2. Elle a aussi un rôle à jouer à l’égard des multinationales (comme elle l’a fait en matière fiscale avec l’amende de 13mds d’€ infligée à Apple) qui ont une part de responsabilité dans les choix qu’ils prennent en matière d’allocation du travail et de rémunérations entre filiales. Un rapport du Sénat américain de 2014 cité par le journal le soir indique que Caterpillar a utilisé sa filiale suisse (pour payer moins d’impôts aux Etats-Unis et) pour faire travailler sa filiale belge et ne lui rembourser qu’une marge limitée. Et quand cela aboutit à fermer des filiales, il faut agir au niveau européen et peut-être même chercher à anticiper.
3. Enfin, face aux besoins d’investissements massifs dans des projets d’intérêt général européen, en matière de défense, d’espace, d’industrie 4.0, de requalifications… le Plan Juncker peut être activé.

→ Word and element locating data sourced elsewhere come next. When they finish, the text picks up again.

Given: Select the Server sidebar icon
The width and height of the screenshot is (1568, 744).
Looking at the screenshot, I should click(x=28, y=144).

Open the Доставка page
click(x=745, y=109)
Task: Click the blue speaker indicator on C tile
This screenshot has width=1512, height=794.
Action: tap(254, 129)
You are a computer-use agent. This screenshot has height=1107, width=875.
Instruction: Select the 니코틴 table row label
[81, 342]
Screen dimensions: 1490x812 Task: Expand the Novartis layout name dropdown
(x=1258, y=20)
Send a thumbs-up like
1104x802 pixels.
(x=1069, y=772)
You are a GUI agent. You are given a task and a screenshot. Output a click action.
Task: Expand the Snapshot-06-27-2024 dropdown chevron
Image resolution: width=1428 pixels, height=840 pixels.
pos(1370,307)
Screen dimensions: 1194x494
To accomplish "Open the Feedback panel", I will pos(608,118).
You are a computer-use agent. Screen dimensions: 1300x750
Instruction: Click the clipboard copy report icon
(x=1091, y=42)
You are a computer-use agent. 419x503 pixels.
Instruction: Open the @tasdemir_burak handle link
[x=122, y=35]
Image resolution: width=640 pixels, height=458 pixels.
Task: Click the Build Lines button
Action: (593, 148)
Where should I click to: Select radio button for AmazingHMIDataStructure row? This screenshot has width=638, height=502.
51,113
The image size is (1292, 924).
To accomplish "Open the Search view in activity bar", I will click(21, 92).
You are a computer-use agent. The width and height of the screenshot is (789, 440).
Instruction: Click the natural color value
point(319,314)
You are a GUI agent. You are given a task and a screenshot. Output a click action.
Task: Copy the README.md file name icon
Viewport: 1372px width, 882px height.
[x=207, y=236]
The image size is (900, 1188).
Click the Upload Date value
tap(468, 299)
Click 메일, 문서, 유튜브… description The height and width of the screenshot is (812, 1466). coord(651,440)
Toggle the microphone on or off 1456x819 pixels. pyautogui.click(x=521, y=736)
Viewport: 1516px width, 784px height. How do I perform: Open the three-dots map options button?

Pour l’instant c’est une collection de plans nationaux, et pas toujours des investissements d’intérêt européen. Il n’est pas suffisant. Nous avons besoin d’un fonds souverain européen, de fonds d’investissement européens… Bien sûr il faudra convaincre l’Allemagne et nos entreprises. Mais nous n’avons pas le choix, face aux Chinois, aux Américains… qui ont développé de puissantes politiques industrielles avec de vastes marchés intérieurs et des poches profondes sur le plan financier.